Kenyan forces entered Somalia on October 16, 2011 to push back Al-Shabaab, which it blamed for a series of cross-border kidnappings. The militia controls large sections of southern and central Somalia.
The militant group has also come under pressure from African Union peacekeepers, who pushed them out of the Somali capital Mogadishu in August, and from Ethiopia, which has seized several towns in the Horn of Africa nation.
"Operation Linda Nchi (Protect the Country) was given the go-ahead with what has shown itself to be inadequate political, diplomatic and military preparation," Abdullahi Boru Halakhe, Crisis Group's Horn of Africa Analyst said in the ICG report.
"The potential for getting bogged down is high, the risks of an Al-Shabaab retaliatory terror campaign are real, and the prospects for a viable, extremist-free and stable polity emerging in the Juba Valley are slim," he said. The Juba Valley is the epicentre of extremist groups.
Benin on Wednesday lauded the role being played by Kenya in ensuring peace and stability in the Horn of Africa region.

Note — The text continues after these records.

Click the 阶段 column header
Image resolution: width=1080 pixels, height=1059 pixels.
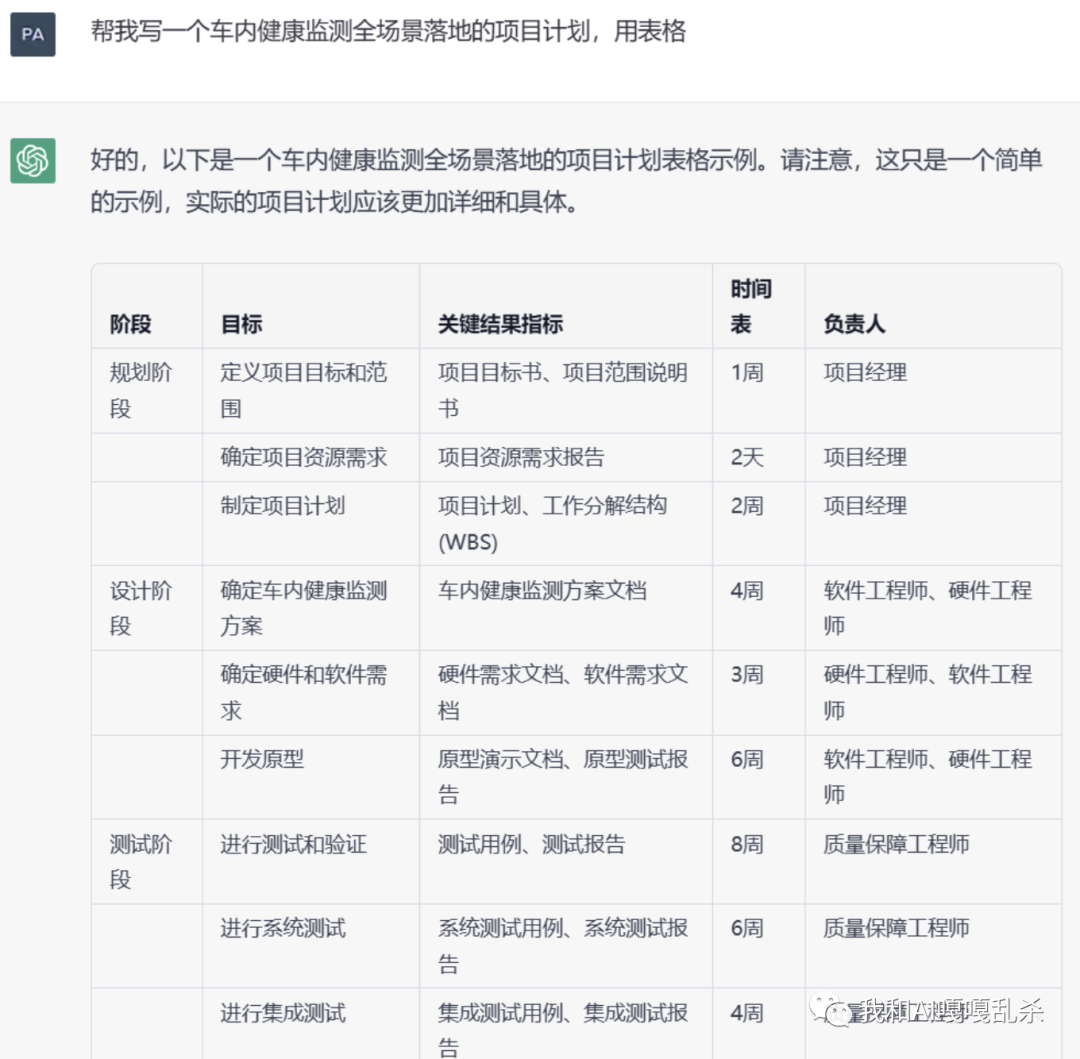point(131,324)
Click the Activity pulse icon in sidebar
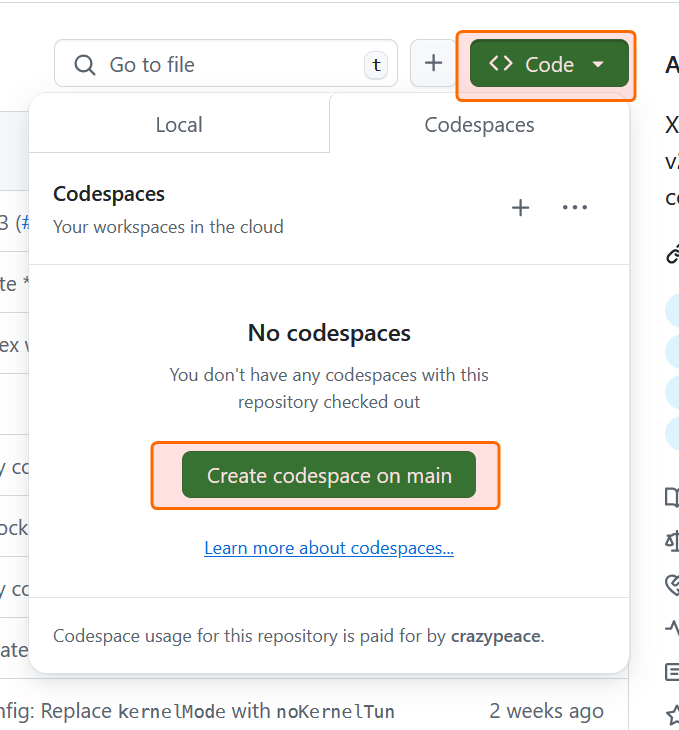The image size is (679, 730). point(672,628)
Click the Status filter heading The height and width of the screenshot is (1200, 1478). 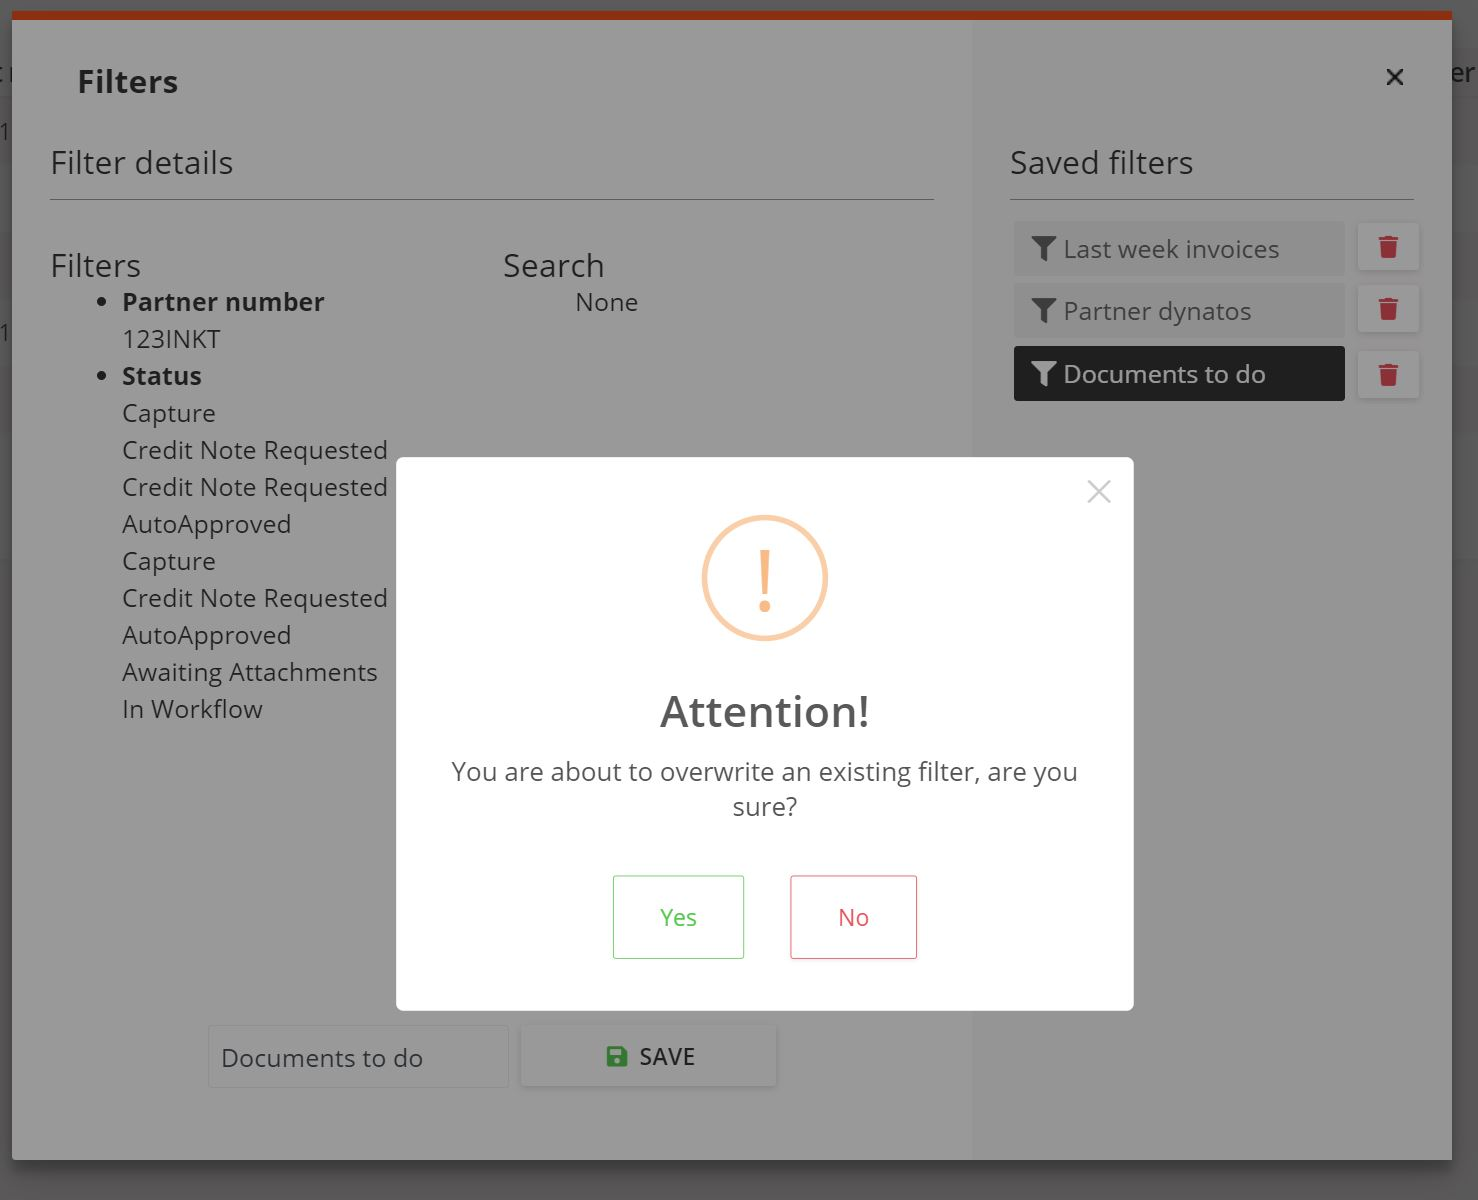point(161,376)
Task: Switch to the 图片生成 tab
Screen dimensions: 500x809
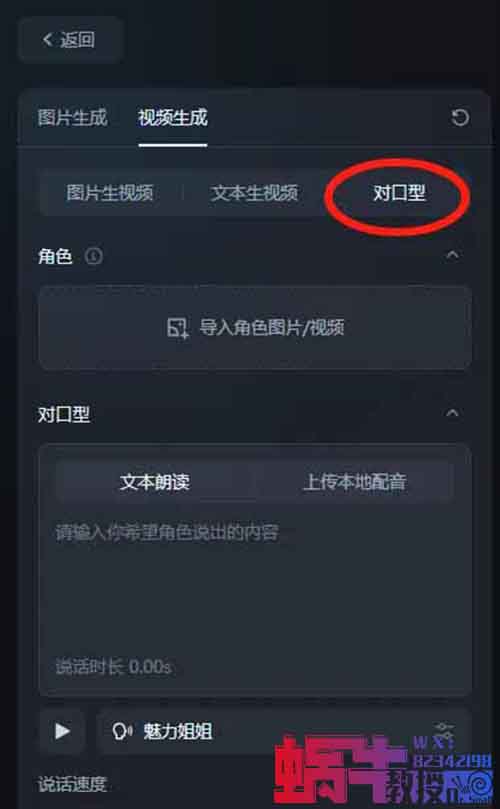Action: tap(73, 118)
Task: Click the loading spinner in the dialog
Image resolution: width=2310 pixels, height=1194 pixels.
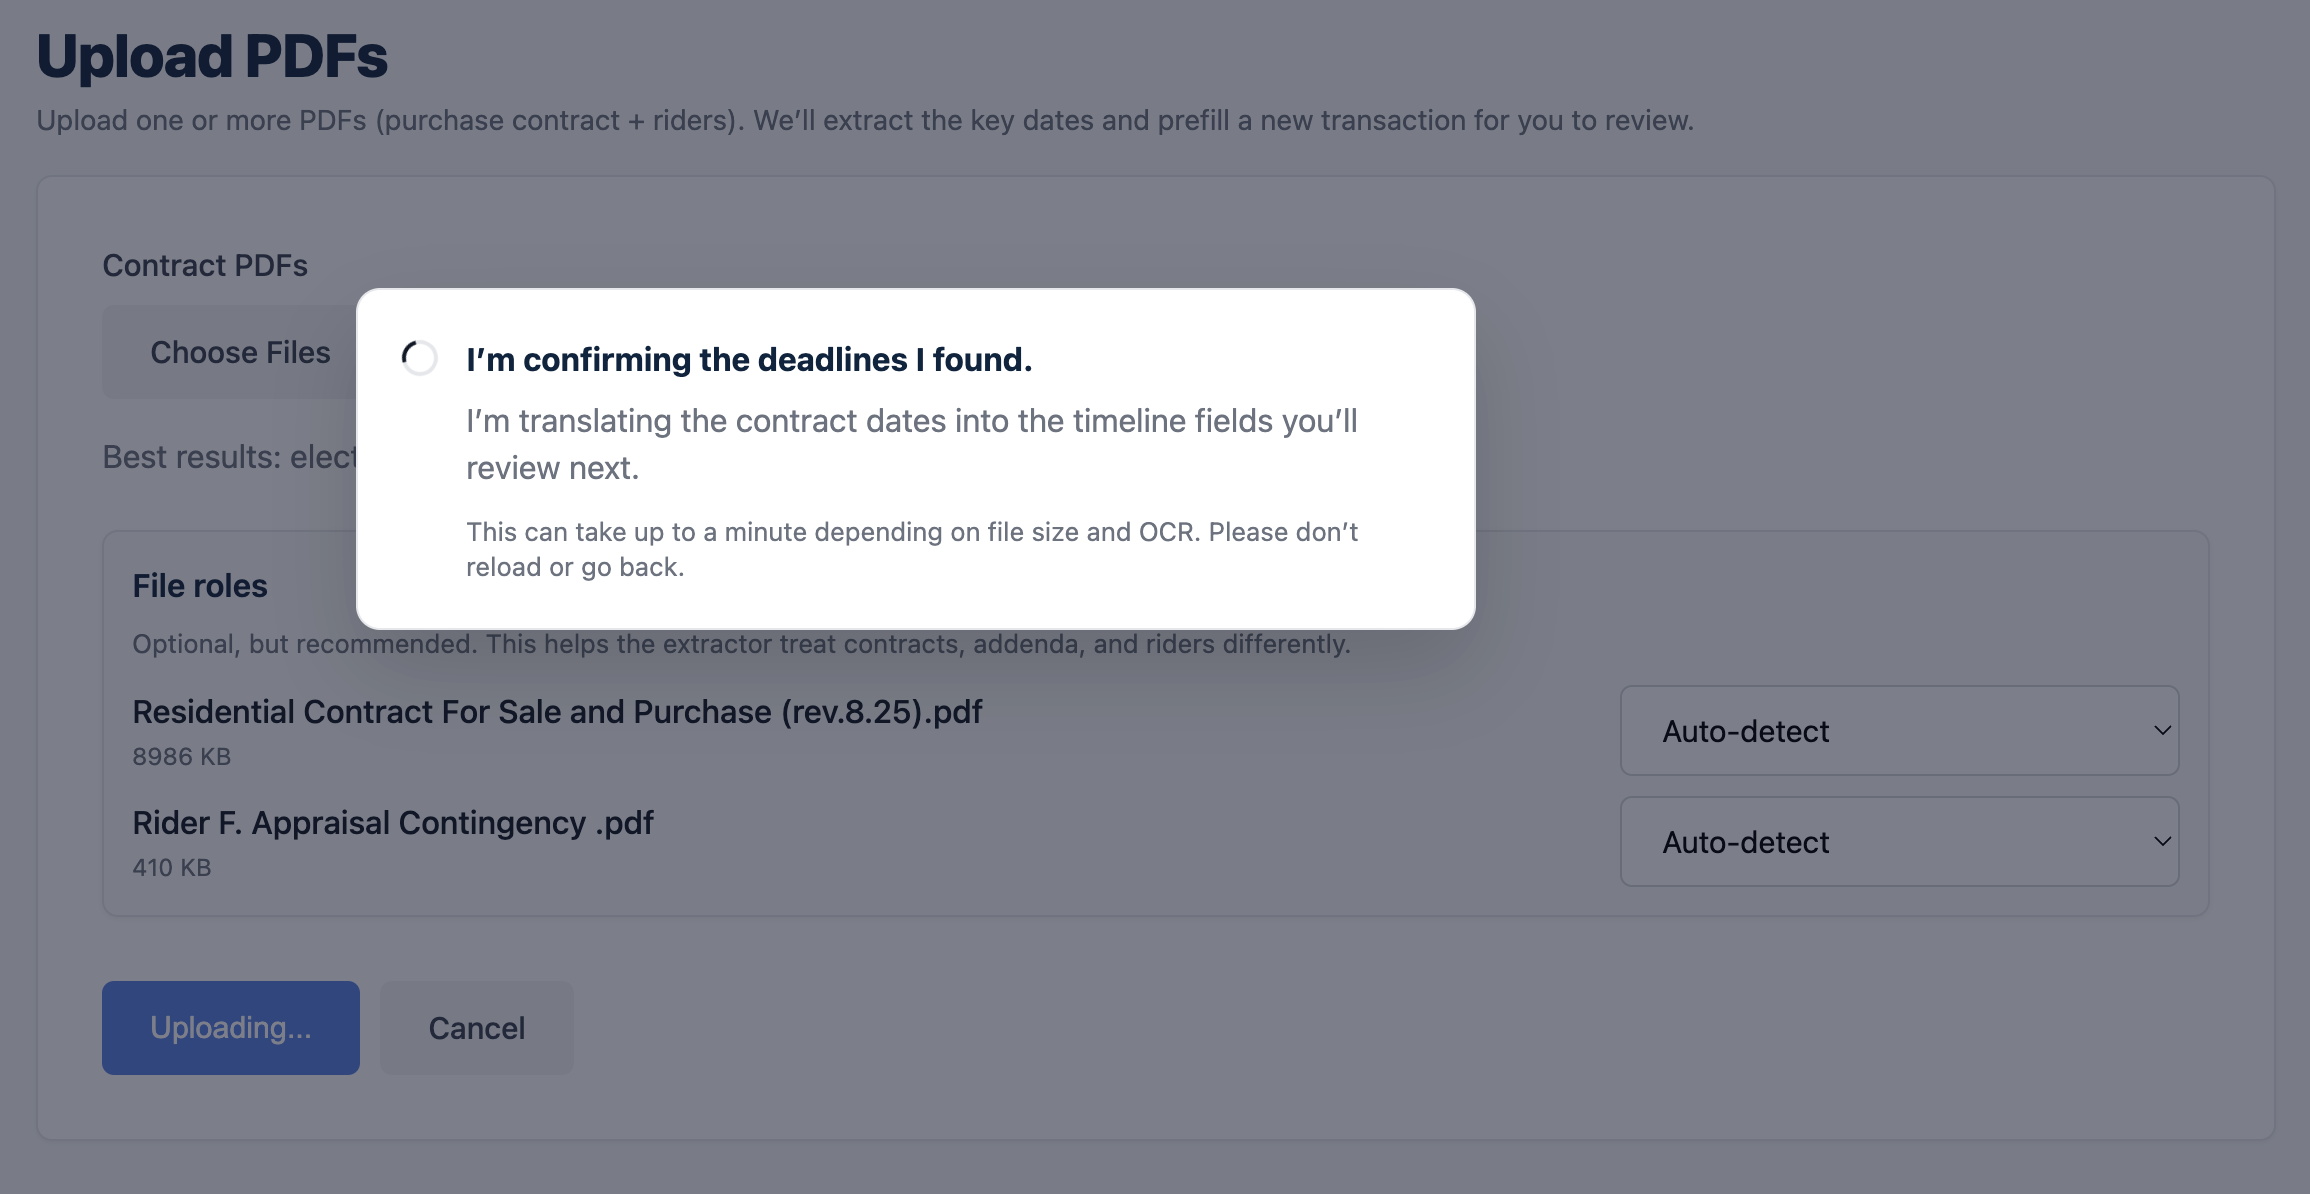Action: click(418, 357)
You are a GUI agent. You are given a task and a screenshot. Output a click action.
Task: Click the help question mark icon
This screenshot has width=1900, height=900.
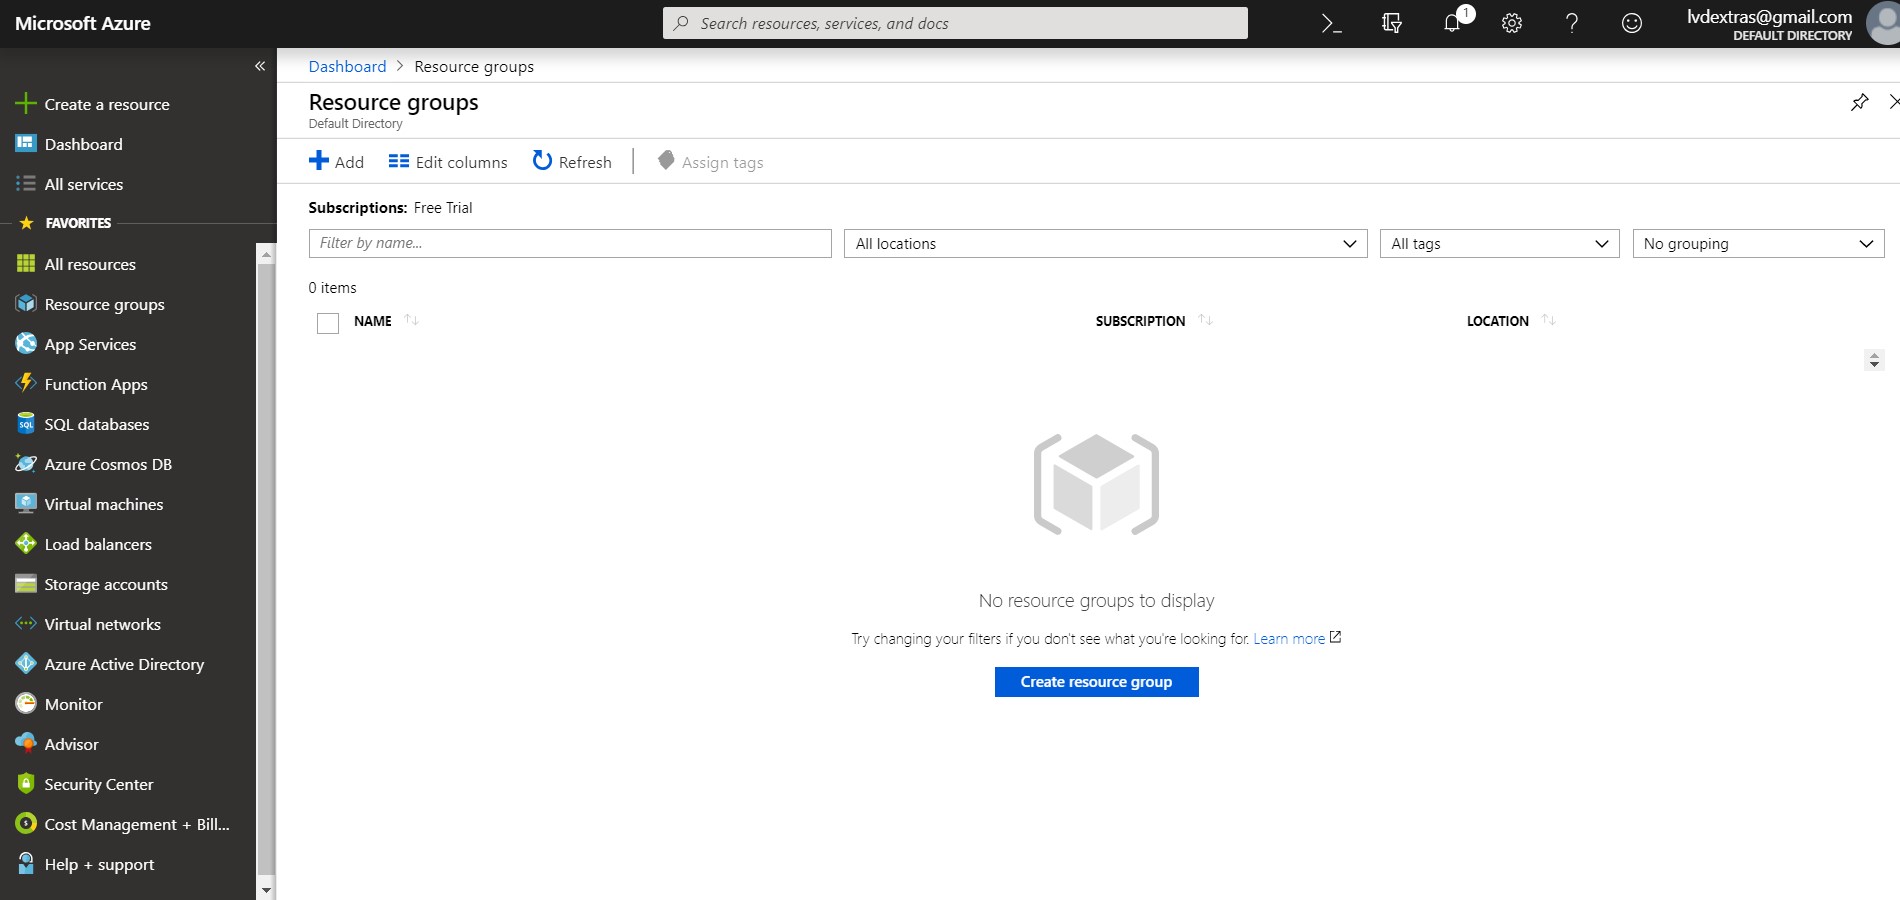(1572, 23)
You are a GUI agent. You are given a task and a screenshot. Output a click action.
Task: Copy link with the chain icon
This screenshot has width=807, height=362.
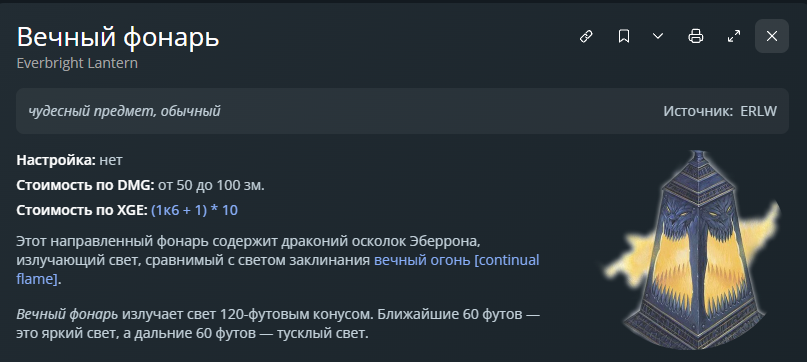point(586,36)
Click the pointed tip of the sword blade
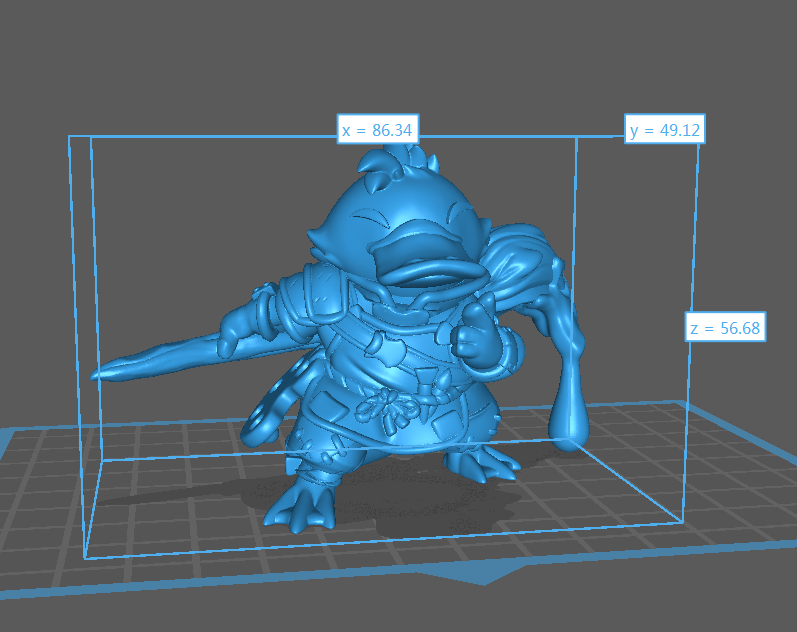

Visiting Benin President Boni Yayi's special envoy, Professor Naissirou Bako-Arifari, particularly hailed the Kenya Defence Force's ongoing operation against the Al-Shaabab in Somalia.
He was speaking in Nairobi on Wednesday during a meeting with President Mwai Kibaki after he delivered a special message to the Kenyan leader from the Benin president who is currently the African Union (AU) chairman.
"The special envoy briefed President Kibaki on the forthcoming meeting of selected Heads of State that will be held in Cotonou this month to deliberate on challenges facing the African Union, particularly the election of the AU Commission chairperson and the deputy," a statement issued after the meeting said.
Kenyan officials said the ongoing military operation in Somalia is part of an inland strategy agreed upon by the region's leaders to bring back peace into Somalia after over 21 years of turmoil.
Regional diplomats said hope is slowly returning to Mogadishu and pockets of investment are beginning to crop up in Mogadishu where residents who were previously fleeing are returning to rebuild because peace looks likely for the first time in decades.
Speaking during the meeting, President Kibaki congratulated his Benin counterpart on his election as chairman of the African Union and expressed optimism that he will steer the AU towards achieving most of its goals during his tenure.